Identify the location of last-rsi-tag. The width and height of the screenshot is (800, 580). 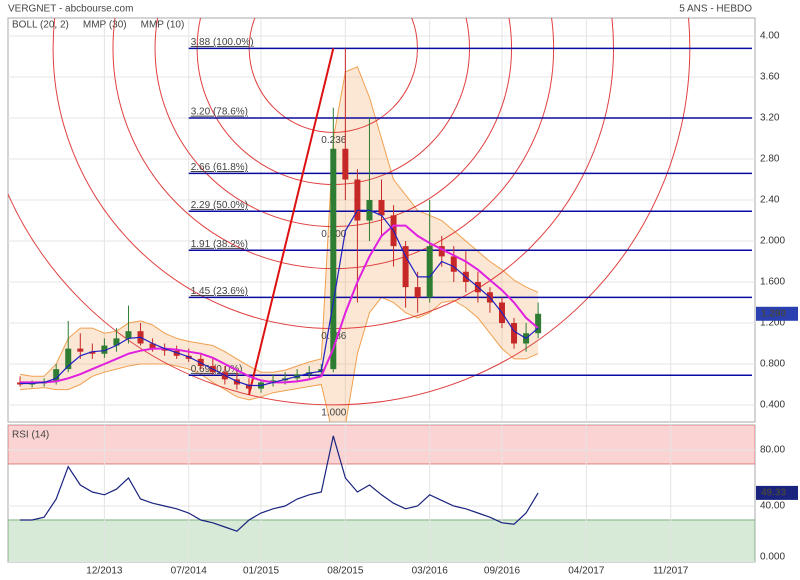
(777, 492).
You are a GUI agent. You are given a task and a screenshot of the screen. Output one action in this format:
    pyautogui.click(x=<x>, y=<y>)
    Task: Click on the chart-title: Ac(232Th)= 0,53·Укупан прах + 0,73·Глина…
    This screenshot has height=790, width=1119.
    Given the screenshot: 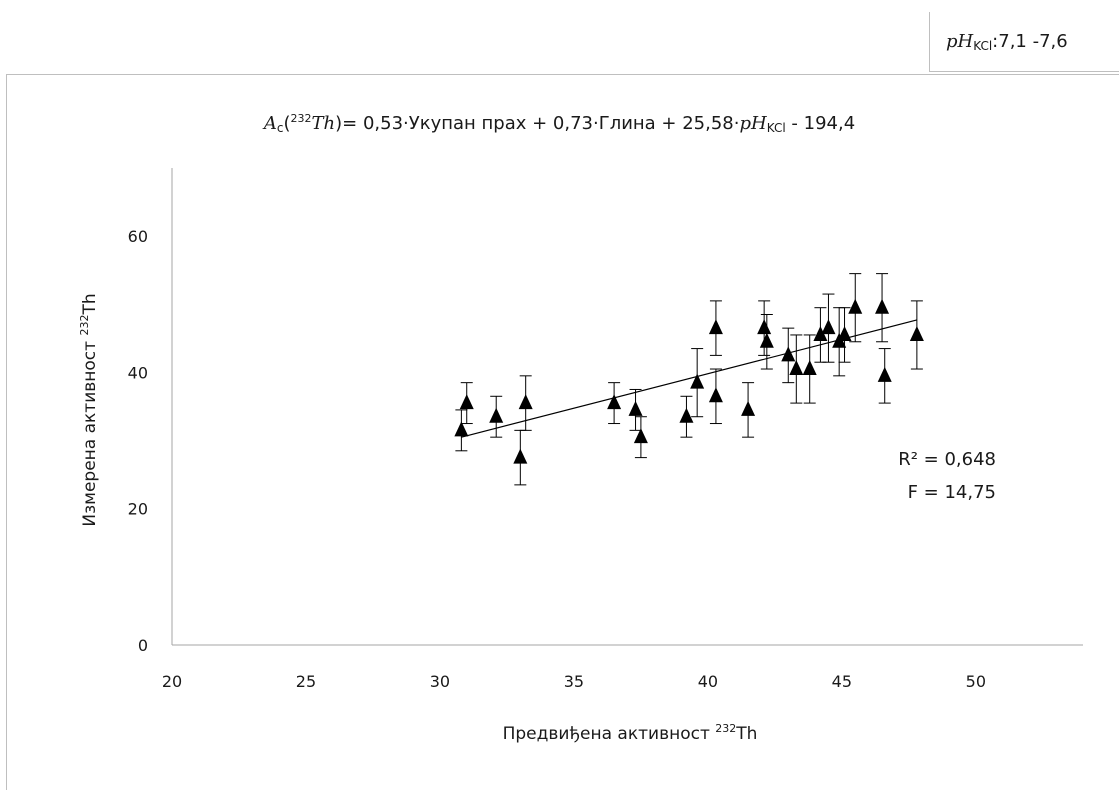 What is the action you would take?
    pyautogui.click(x=560, y=124)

◆ **ZADANIE**: Przepisz materiał od początku do wiersza z „(777, 492).” włącznie, zastępując „last-rsi-tag” przez „first-rsi-tag” i niczego poza tym nie zmieniając, a obrazy pomiń.

◆ **WYNIK ZADANIA**:
Identify the location of first-rsi-tag. The width and height of the screenshot is (800, 580). 
(777, 492).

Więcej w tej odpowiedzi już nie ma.